Es ging jetzt nicht mehr um den Islam in Berlin. Thema im Museum Kreuzberg waren die Türken, was an diesem Ort nicht einer gewissen Logik entbehrte. Die Türken und die Deutsche sind sich ähnlicher als andere Völker, findet der Schriftsteller Zafer Senocak, zweiter Redner des Abends: empfindlich, obrigkeitshörig und mit der Gewissheit, dass niemand sie mag. Senocaks "Schreibmythos", wie er es ausdrückte, ist das Schlachtfeld der eigenen Herkunft. Als Sohn einer laizistischen Mutter und eines religiös geprägten Vaters erfuhr er die Konflikte der modernen Türkei in der eigenen Familie. Es sei völlig falsch vom Kampf zweier Kulturen zu reden. "In der Türkei selbst findet dieser Kampf statt."
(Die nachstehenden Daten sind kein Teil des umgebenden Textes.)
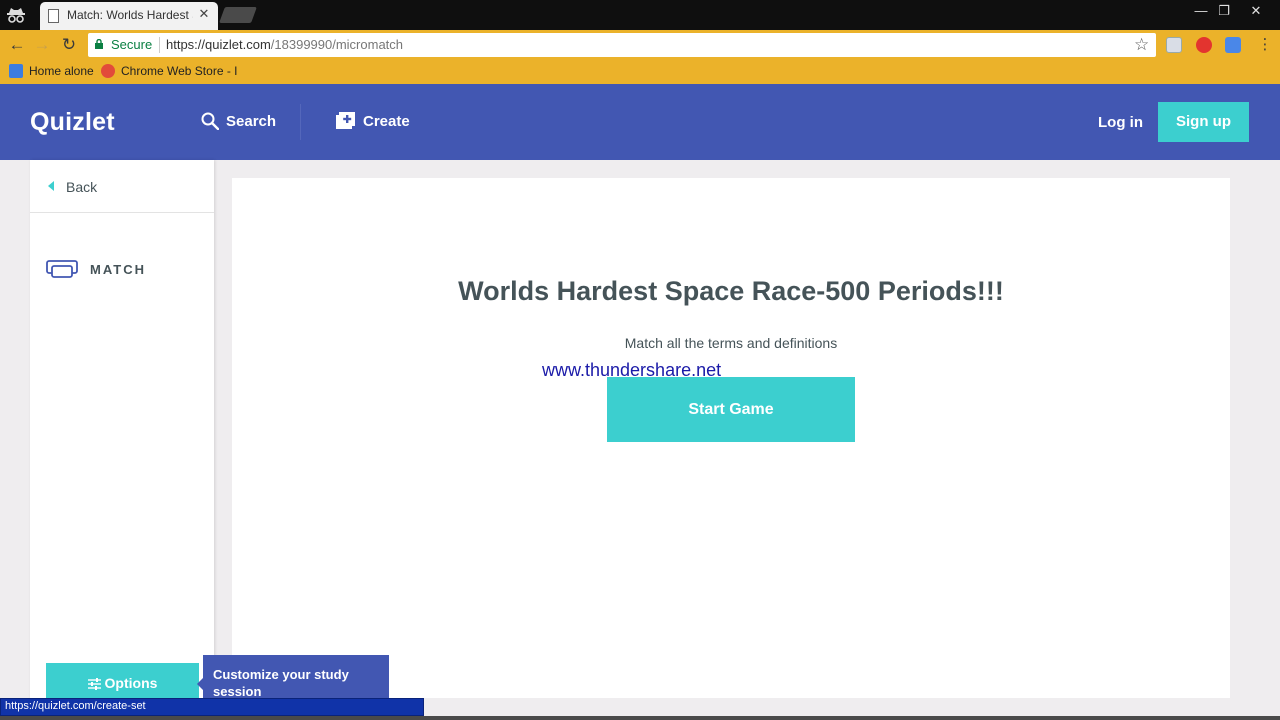 The height and width of the screenshot is (720, 1280). I want to click on translate-extension-icon, so click(1233, 45).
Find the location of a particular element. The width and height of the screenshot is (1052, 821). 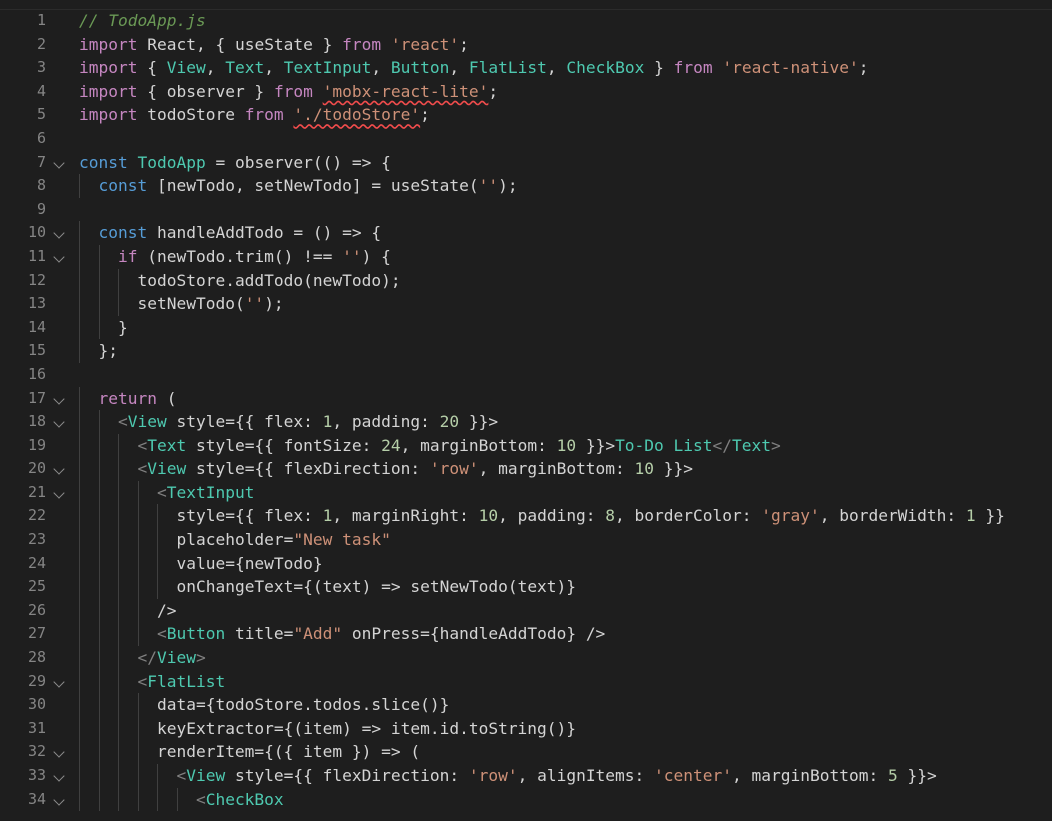

code-line: import todoStore from './todoStore'; is located at coordinates (566, 115).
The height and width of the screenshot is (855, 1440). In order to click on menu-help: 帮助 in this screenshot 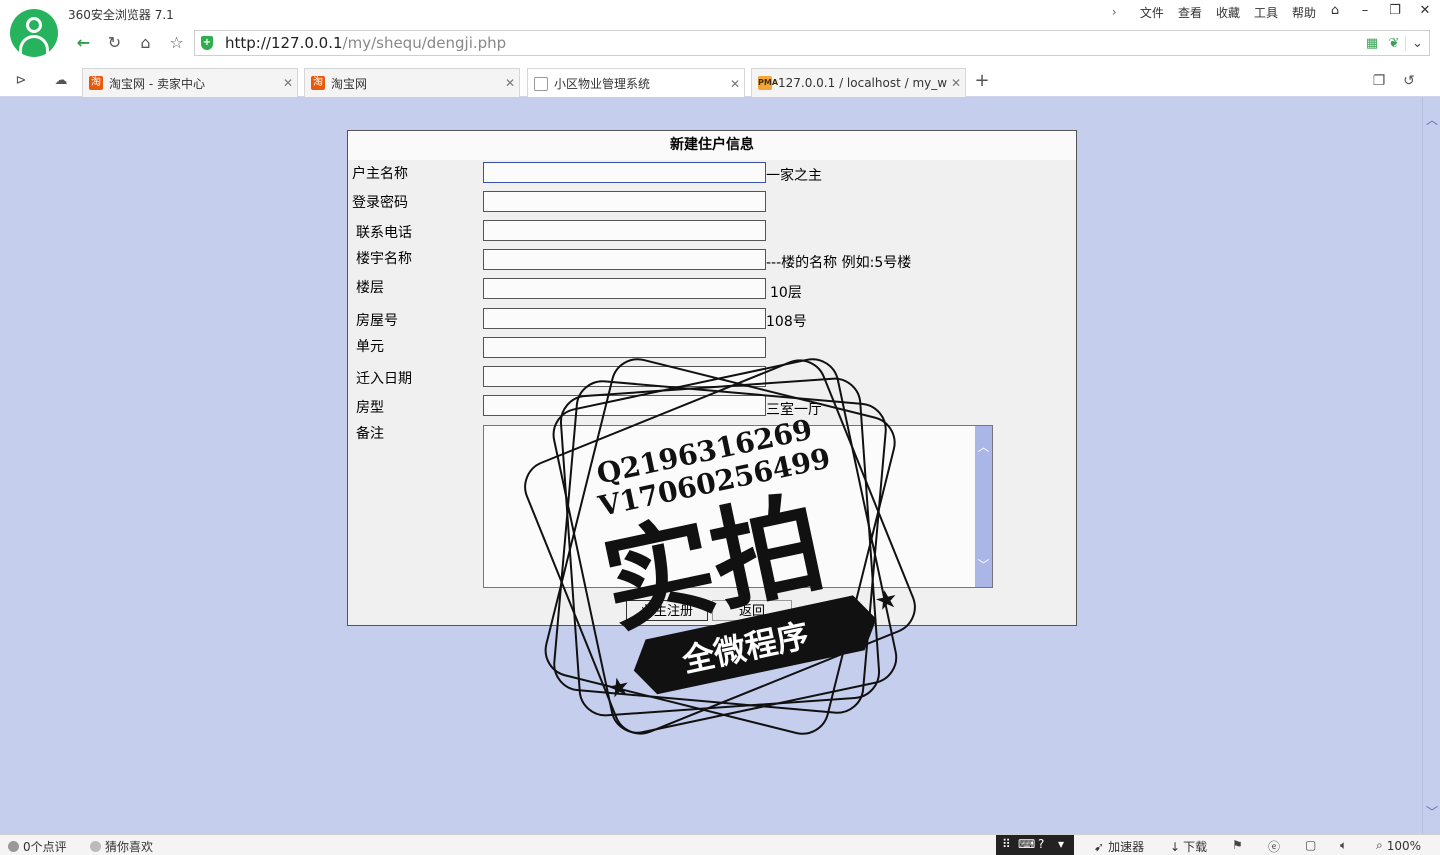, I will do `click(1304, 12)`.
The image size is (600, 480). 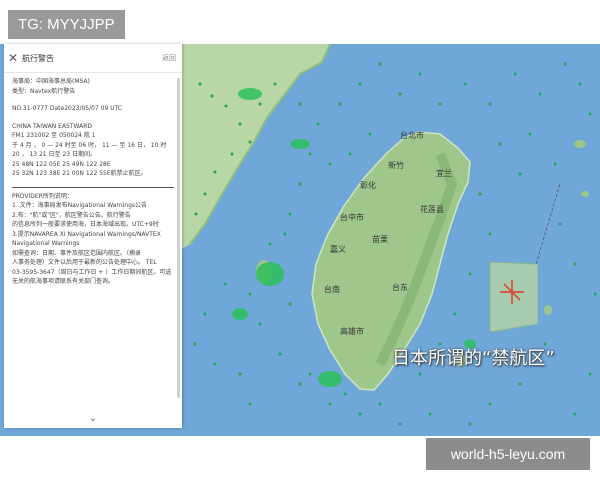 What do you see at coordinates (380, 240) in the screenshot?
I see `map-label-miaoli: 苗栗` at bounding box center [380, 240].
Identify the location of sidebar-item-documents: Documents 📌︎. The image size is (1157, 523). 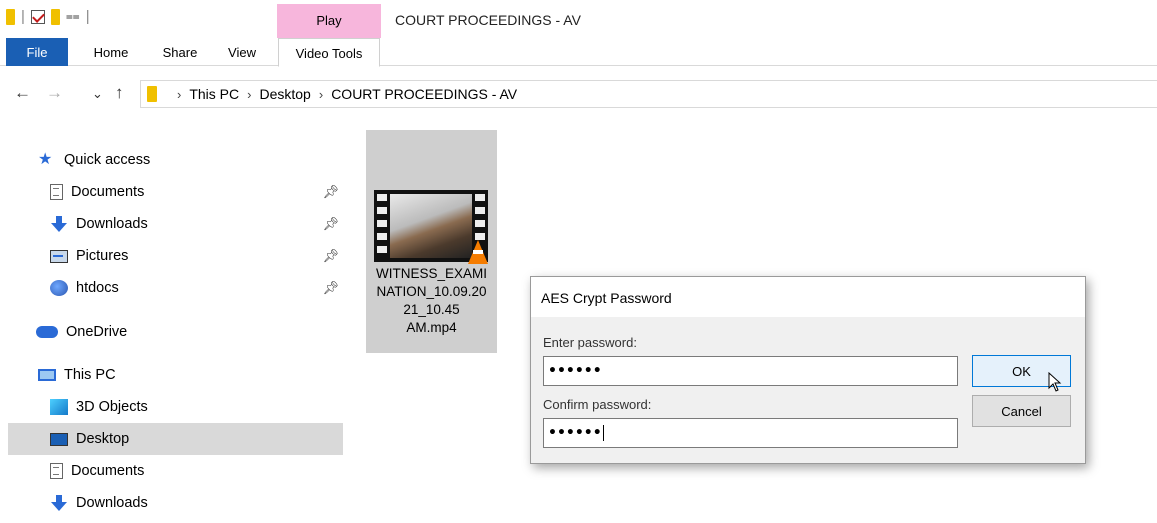
(176, 192).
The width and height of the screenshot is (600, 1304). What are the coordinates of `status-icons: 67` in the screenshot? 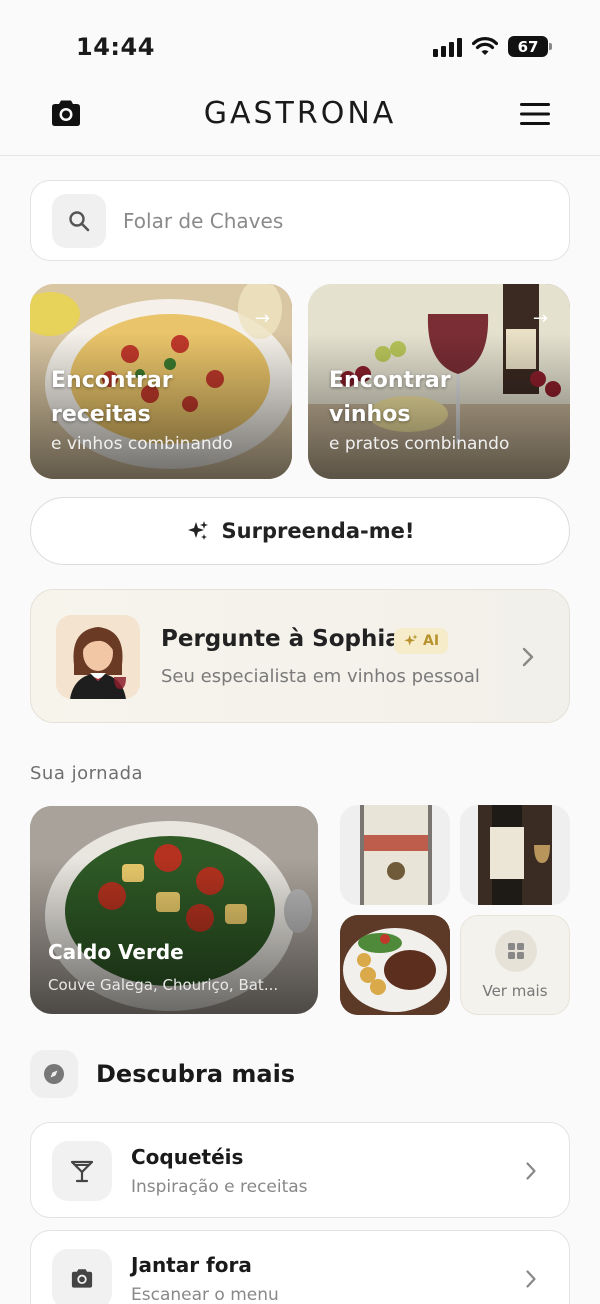 It's located at (492, 46).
Dieser Abend endete mit dem Aufruf zur Toleranz. Wie weit es damit her ist, zeigte sich, als das Mikrofon fiepte. Ein Herr brüllte in zackigem Tonfall: "Mund näher dran, dann ist die Sache erledigt!" Zwei Kreuzbergerinnen flüsterten: "Soll er doch wieder nach Zehlendorf gehen."